Stored data
● ● ●
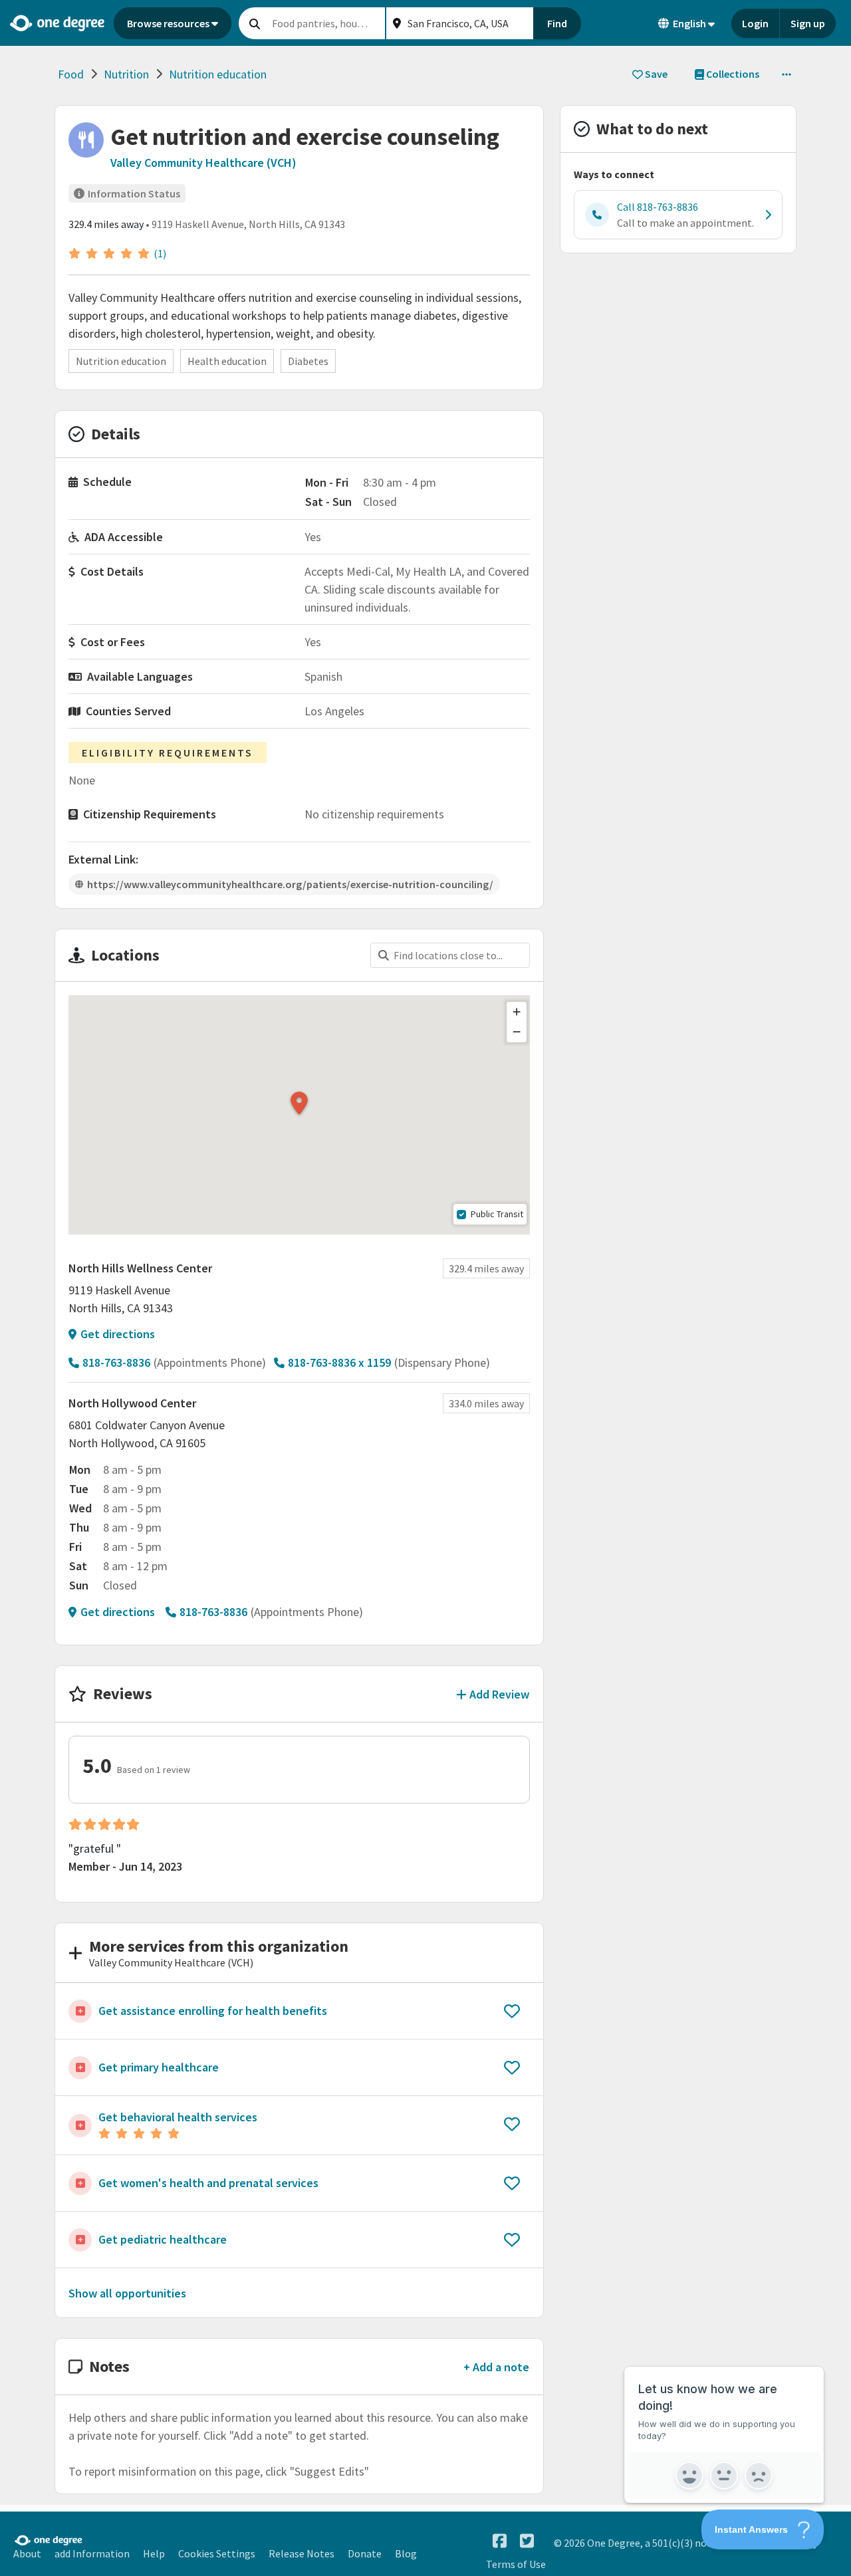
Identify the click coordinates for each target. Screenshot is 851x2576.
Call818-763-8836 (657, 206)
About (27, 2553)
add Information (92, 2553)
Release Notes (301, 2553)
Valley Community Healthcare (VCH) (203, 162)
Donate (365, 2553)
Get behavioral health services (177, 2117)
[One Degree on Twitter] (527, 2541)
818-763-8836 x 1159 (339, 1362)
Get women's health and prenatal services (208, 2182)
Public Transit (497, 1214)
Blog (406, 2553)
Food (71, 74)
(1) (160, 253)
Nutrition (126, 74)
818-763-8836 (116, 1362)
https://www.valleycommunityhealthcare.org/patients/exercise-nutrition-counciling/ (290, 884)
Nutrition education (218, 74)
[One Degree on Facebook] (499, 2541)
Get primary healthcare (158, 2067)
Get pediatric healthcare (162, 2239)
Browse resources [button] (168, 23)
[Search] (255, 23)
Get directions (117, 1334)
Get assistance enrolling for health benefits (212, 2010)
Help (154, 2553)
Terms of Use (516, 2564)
● ● ●
### [TASK DESCRIPTION]
Taking the line containing "Get pediatric healthcare (162, 2239)" as the first, please return it and every line after it through the end of the entries, exactly and only those.

### [RESULT OF THIS TASK]
Get pediatric healthcare (162, 2239)
Browse resources [button] (168, 23)
[Search] (255, 23)
Get directions (117, 1334)
Get assistance enrolling for health benefits (212, 2010)
Help (154, 2553)
Terms of Use (516, 2564)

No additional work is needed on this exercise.